TASK DESCRIPTION:
Copy exactly the stretch of data below from the line with "[Facebook] (26, 11)" through the line with "Interviews (46, 671)", including both of those lines.

EXERCISE MATERIALS:
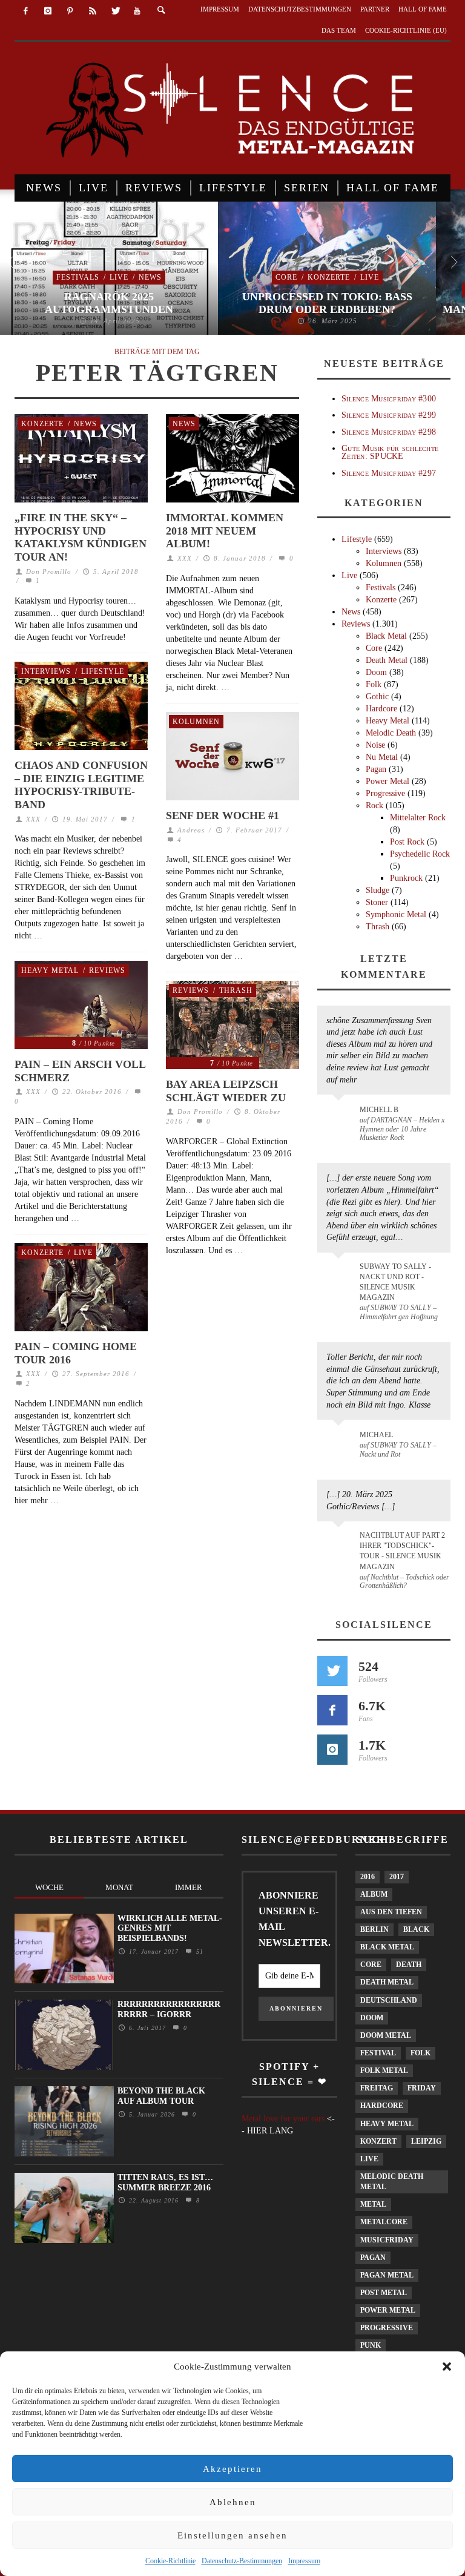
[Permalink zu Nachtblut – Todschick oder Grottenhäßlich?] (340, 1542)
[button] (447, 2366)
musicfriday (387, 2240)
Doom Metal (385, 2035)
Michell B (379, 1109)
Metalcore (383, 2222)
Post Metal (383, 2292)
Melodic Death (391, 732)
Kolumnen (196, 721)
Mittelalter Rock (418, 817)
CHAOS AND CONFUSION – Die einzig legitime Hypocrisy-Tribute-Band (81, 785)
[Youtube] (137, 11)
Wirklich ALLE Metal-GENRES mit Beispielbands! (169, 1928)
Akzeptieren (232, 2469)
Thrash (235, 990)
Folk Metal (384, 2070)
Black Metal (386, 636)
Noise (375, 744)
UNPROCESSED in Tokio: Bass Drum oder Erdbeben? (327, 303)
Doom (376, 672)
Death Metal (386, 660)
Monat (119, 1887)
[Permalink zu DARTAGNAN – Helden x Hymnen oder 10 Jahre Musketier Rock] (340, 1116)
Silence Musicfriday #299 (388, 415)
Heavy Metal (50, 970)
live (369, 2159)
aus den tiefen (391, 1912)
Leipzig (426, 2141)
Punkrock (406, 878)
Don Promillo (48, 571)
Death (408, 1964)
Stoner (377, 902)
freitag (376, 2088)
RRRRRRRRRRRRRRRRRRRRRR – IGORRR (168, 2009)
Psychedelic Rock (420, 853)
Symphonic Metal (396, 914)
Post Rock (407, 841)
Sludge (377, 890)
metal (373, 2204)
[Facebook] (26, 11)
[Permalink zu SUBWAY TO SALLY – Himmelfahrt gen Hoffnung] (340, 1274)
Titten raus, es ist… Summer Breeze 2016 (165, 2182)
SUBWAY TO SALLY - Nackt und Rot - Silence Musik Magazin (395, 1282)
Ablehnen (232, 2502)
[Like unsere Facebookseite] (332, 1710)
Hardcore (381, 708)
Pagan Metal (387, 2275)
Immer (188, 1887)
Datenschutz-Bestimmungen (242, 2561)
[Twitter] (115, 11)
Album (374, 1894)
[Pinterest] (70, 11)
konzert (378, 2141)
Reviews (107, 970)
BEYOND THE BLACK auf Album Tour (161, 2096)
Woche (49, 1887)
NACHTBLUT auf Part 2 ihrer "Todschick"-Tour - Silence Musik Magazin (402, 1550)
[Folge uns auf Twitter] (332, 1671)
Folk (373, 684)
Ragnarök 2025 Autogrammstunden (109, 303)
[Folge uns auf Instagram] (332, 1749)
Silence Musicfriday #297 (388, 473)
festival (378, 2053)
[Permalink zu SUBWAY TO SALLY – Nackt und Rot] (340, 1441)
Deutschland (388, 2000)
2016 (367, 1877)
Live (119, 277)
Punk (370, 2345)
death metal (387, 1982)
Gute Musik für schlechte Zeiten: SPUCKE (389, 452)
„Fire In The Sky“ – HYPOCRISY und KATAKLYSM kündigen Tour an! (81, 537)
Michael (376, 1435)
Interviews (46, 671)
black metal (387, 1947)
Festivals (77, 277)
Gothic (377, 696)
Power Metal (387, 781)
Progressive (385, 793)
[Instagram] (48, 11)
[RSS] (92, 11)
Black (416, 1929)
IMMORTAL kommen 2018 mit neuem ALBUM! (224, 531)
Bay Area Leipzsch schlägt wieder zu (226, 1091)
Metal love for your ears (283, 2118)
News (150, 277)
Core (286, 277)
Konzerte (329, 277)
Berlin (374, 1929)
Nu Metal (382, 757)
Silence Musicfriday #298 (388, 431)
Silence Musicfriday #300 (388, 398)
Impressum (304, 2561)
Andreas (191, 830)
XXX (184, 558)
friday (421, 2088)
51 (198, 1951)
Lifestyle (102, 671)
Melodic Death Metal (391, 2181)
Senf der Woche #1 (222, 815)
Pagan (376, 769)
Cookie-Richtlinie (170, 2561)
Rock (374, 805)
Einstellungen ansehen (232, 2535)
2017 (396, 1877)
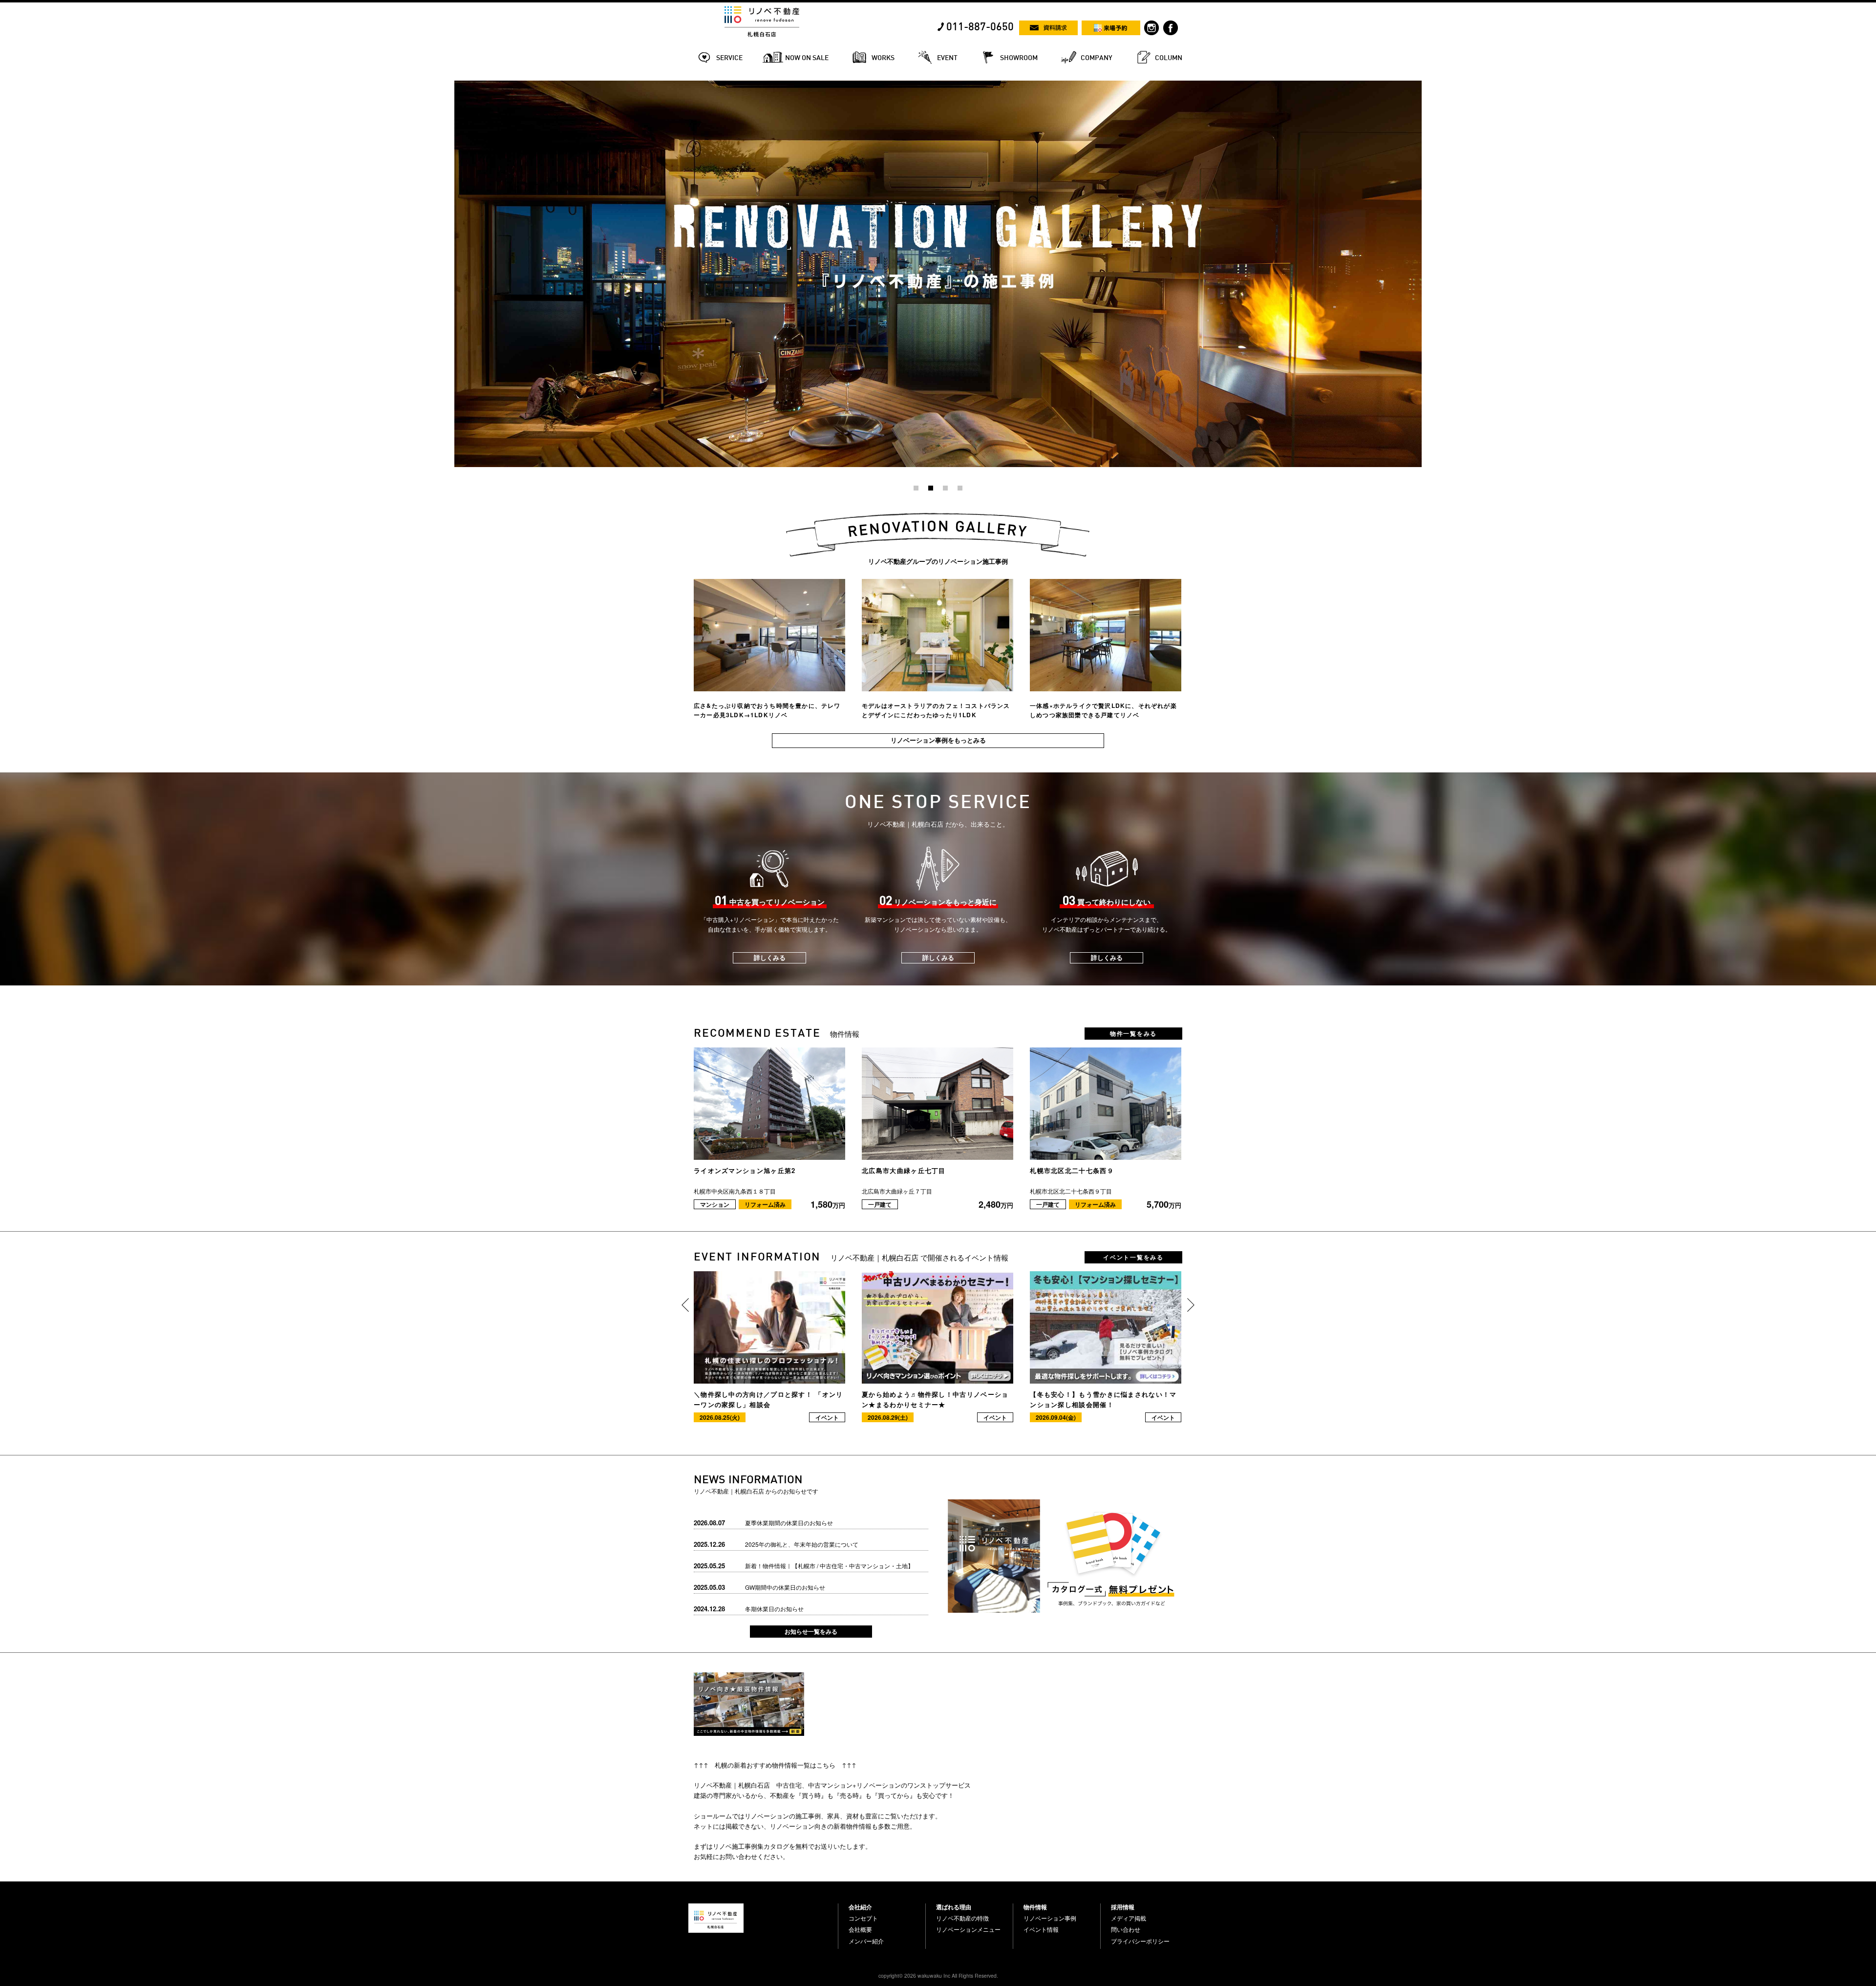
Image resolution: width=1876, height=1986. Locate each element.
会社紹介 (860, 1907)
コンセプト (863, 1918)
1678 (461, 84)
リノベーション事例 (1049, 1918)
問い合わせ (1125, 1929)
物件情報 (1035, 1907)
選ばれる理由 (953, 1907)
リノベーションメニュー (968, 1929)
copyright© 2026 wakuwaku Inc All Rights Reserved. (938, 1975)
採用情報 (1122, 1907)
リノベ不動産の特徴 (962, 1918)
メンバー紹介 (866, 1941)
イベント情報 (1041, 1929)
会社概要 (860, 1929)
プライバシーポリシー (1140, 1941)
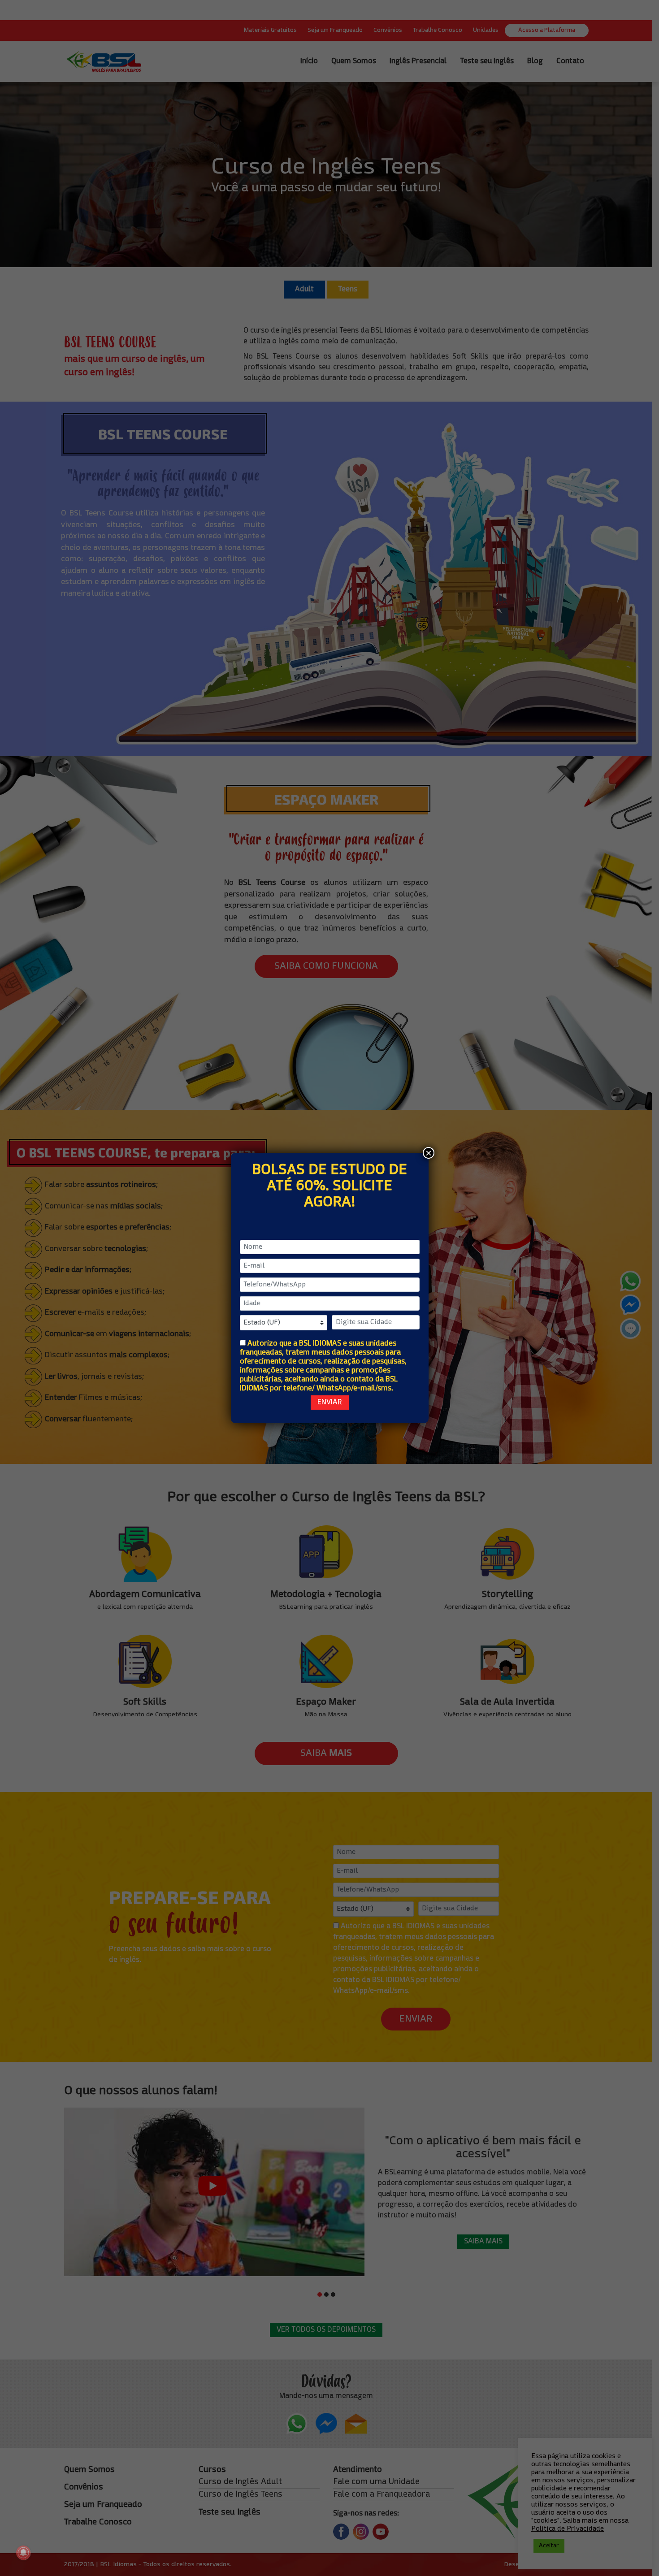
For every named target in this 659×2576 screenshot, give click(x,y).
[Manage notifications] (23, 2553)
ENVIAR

REPLY TO THE TASK:
[Facebook] (26, 11)
[Permalink zu SUBWAY TO SALLY – Himmelfahrt gen Hoffnung] (340, 1274)
Titten raus, es ist… Summer Breeze 2016 (165, 2182)
SUBWAY TO SALLY - Nackt und Rot - Silence Musik Magazin (395, 1282)
Ablehnen (232, 2502)
[Like unsere Facebookseite] (332, 1710)
Hardcore (381, 708)
Pagan Metal (387, 2275)
Immer (188, 1887)
Datenschutz-Bestimmungen (242, 2561)
[Twitter] (115, 11)
Album (374, 1894)
[Pinterest] (70, 11)
konzert (378, 2141)
Reviews (107, 970)
BEYOND THE BLACK auf Album Tour (161, 2096)
Woche (49, 1887)
NACHTBLUT auf Part 2 ihrer "Todschick"-Tour - Silence Musik Magazin (402, 1550)
[Folge uns auf Twitter] (332, 1671)
Folk (373, 684)
Ragnarök 2025 Autogrammstunden (109, 303)
[Folge uns auf Instagram] (332, 1749)
Silence Musicfriday #297 (388, 473)
festival (378, 2053)
[Permalink zu SUBWAY TO SALLY – Nackt und Rot] (340, 1441)
Deutschland (388, 2000)
2016 (367, 1877)
Live (119, 277)
Punk (370, 2345)
death metal (387, 1982)
Gute Musik für schlechte Zeiten: SPUCKE (389, 452)
„Fire In The Sky“ – HYPOCRISY und KATAKLYSM kündigen Tour an! (81, 537)
Michael (376, 1435)
Interviews (46, 671)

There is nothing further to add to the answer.